(Collected data entries)
- - - - - - -

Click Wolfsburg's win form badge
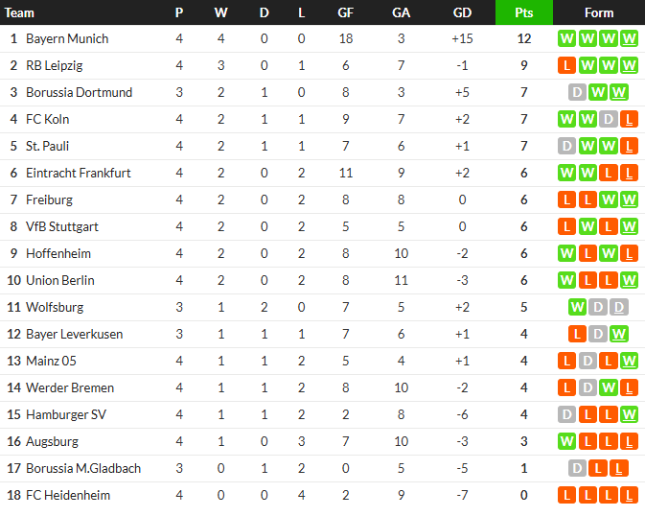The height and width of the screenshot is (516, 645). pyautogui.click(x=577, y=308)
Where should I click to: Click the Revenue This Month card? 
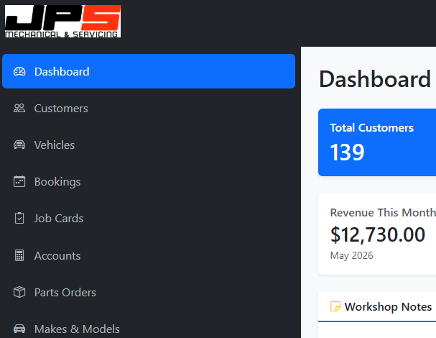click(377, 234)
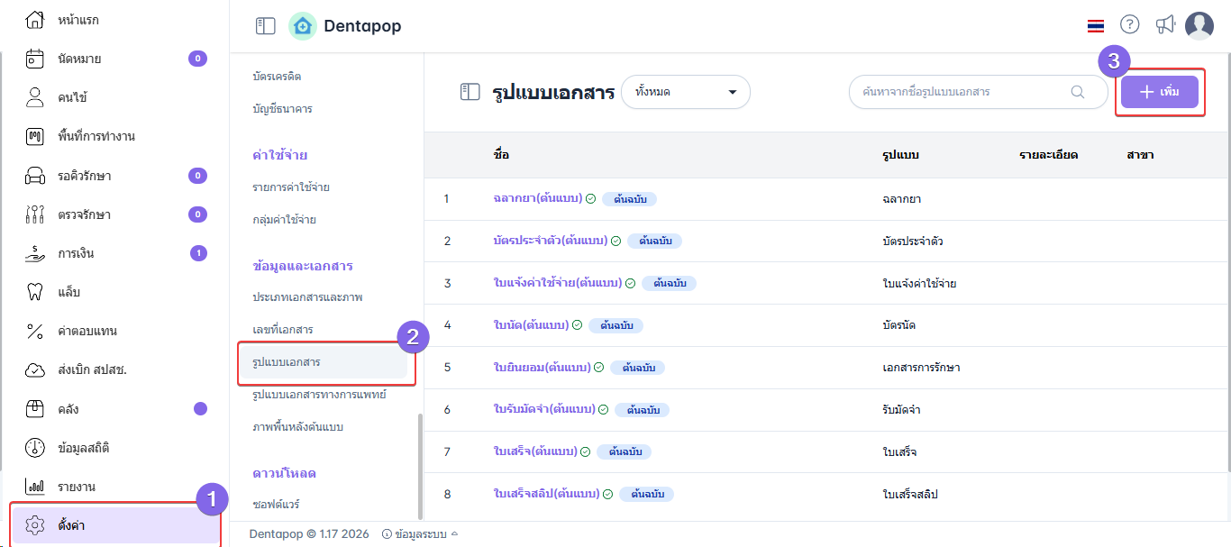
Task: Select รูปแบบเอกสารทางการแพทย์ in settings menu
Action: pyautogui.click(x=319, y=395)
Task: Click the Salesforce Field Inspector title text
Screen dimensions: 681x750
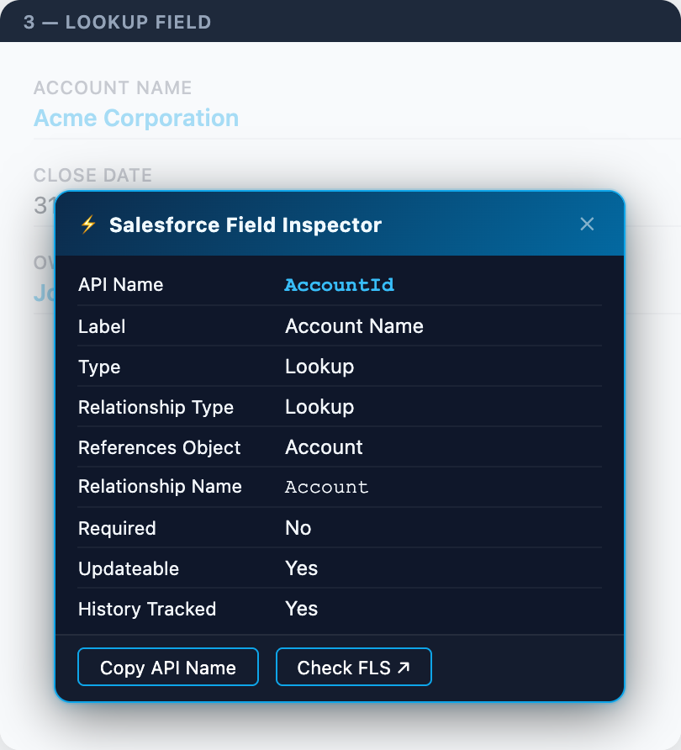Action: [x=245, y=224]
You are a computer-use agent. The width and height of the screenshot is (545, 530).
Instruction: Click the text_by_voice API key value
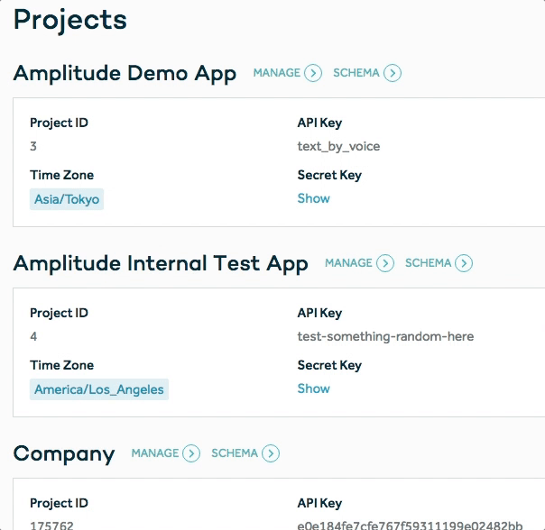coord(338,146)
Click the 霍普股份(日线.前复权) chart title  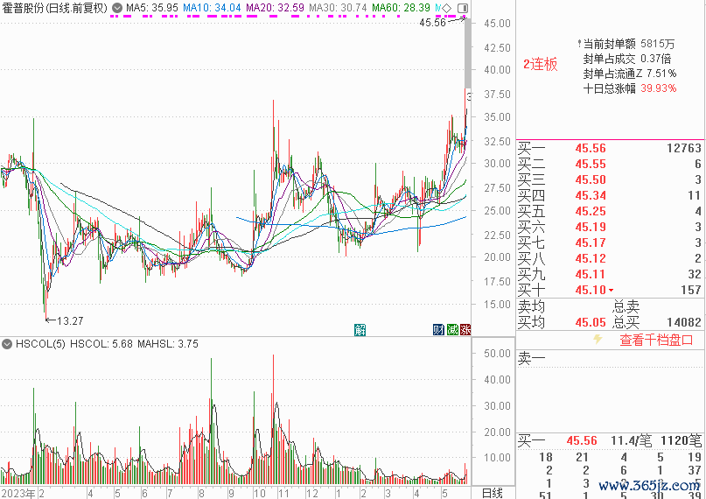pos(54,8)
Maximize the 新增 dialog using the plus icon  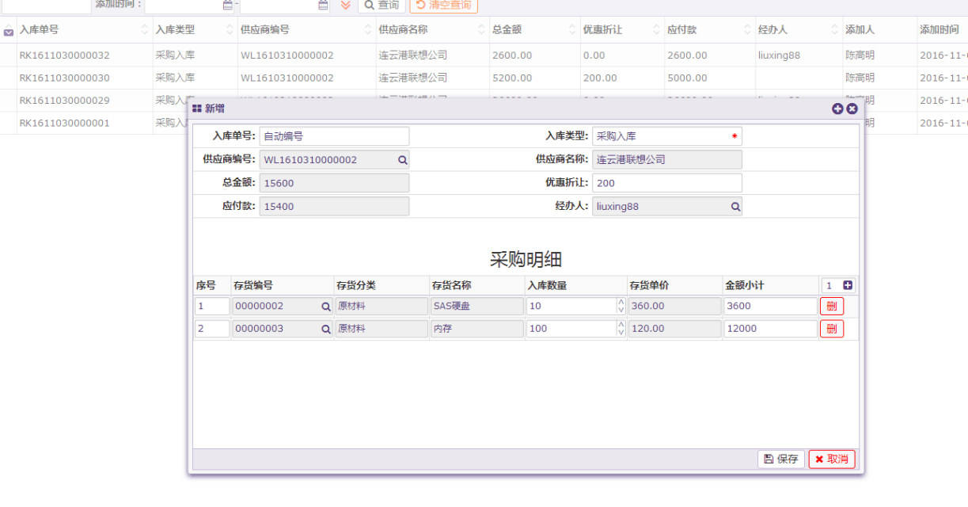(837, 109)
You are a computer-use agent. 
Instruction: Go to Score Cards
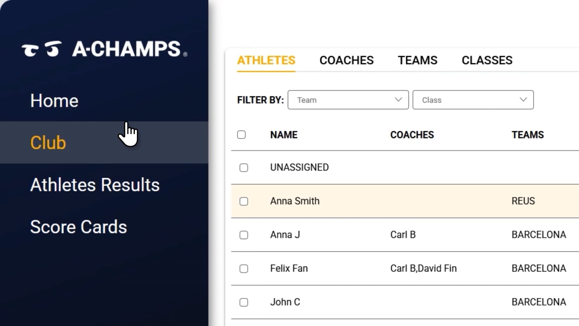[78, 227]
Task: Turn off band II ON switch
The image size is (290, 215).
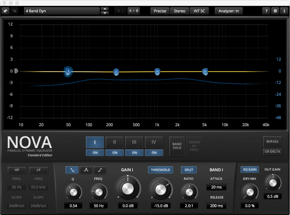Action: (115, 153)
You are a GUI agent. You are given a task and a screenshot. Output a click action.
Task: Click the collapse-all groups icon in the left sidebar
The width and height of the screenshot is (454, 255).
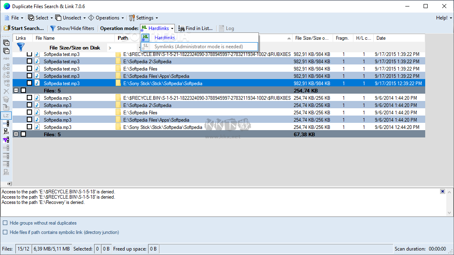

- - - - - - -

### EXERCISE BRIEF
Every picture stays out; reproduce exactly the lines from the one with "Task: Turn off band II ON switch" through the last line of the data above.

### TASK RESULT
Task: Turn off band II ON switch
The image size is (290, 215).
Action: (115, 153)
You are a GUI agent. You are given a task and a screenshot. Output a click action.
Task: Click the collapse-all groups icon in the left sidebar
The width and height of the screenshot is (454, 255).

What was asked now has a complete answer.